1. As in a standard "Crazy Eights" game ( Wikipedia explanation) , 5 – 7 cards are dealt to each player.

2. Starting from the dealer's left, play proceeds in a clockwise manner. Students discard the cards in their hand by matching either the suit or the rank of the top, (face-up) card in the discard stack.

3. Eights, of course, are wild and may be played on top of any other card.

4. There are a number of other "special" cards which cause game play to change according to the rules (see below section). Some result in a change in game play, but others (and more importantly) result in students having to speak in English.

5. After a player discards his second-to-last card, he must say a sentence in English. (The "Uno" rule). For the sake of this example, this would be: "I like (subject)." Eg. "I like science." If he forgets to say it, and another student sees a player with only one card, he/she may beat him to the punch and say the target sentence themselves. When this happens, the student with only one card must draw four new cards from the stock deck.

6. The first person to discard all their cards wins and play may continue if desired until all but the last player have discarded all their cards.

PREP
Assign a specific card to each vocabulary word. It's probably best to write this on the board so students can refer to it at any time.
E.g. (using Kings & Queens)

K♥ = English
K♦ = Japanese
K♠ = art
K♣ = music
Q♥ = math
Q♦ = science
Q♠ = social studies
Q♣ = P.E.


OTHER RULES AND SPECIAL CARD EFFECTS:

2s = Draw two cards from the stock deck. Player then loses his/her turn.

Aces = Change direction of play (clockwise to counterclockwise or vice-versa)

Jokers = Wild (just like 8s) except the player discarding a joker can then choose whichever suite he likes.

Any Special Card = the student discarding that card chooses any other player and ask them, "What subject do you like?" If the student can answer correctly (with the subject that corresponds to the face value of the card), there is no penalty and game play continues as normal. If, however, he cannot answer correctly, or cannot answer at all (within 5 seconds) he must draw 4 cards. Play then continues from the person who last discarded. If a student wishes, he may "stack" cards. In this case, let's say he plays two Kings in a row, he can ask two different students "What subject do you like?"

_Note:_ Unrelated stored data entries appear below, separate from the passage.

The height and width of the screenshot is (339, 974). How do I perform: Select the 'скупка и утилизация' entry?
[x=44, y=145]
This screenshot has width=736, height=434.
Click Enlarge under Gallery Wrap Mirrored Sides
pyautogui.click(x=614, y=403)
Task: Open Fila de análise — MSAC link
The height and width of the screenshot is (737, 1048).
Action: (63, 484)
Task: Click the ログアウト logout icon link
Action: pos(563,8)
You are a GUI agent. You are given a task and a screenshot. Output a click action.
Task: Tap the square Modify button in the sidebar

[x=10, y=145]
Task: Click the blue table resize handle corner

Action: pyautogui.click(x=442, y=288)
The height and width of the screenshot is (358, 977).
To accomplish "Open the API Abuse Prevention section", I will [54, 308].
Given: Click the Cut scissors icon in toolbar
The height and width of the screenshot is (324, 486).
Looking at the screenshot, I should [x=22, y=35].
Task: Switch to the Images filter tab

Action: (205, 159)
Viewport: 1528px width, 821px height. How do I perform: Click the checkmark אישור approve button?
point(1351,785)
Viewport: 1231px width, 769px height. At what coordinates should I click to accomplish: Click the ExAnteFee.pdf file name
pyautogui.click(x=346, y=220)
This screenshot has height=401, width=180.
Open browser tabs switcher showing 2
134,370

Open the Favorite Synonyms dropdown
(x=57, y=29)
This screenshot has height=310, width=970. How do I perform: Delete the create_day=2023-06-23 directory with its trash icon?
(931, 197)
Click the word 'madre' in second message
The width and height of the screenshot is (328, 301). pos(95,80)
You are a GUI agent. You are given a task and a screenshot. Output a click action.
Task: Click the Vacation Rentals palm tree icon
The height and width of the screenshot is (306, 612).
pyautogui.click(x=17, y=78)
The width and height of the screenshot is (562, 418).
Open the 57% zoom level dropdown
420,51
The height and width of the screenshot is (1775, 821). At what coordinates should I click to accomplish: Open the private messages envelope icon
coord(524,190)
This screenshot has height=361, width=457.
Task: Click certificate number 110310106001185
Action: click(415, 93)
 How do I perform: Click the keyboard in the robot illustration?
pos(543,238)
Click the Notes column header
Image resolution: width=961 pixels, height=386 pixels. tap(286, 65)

Again, just like with the "last card" rule, if a player sees that a special card has been discarded but the player who discarded it didn't ask the target question, he can quickly say the corresponding subject and force the discarding player to pick up 4 new cards.
Eg. Player ‘A' discards a K♣ but doesn't say anything.
Player ‘B' notices this and exclaims, "MUSIC!"
Player ‘A' draws 4 cards
Play resumes as normal

Variation (simple edition): If asking questions and answering proves to be too much for the students, then try this instead: when a player discards a "special card," they just call out the name of another player who then has to say the corresponding vocabulary word on the card instead of the whole question/answer routine.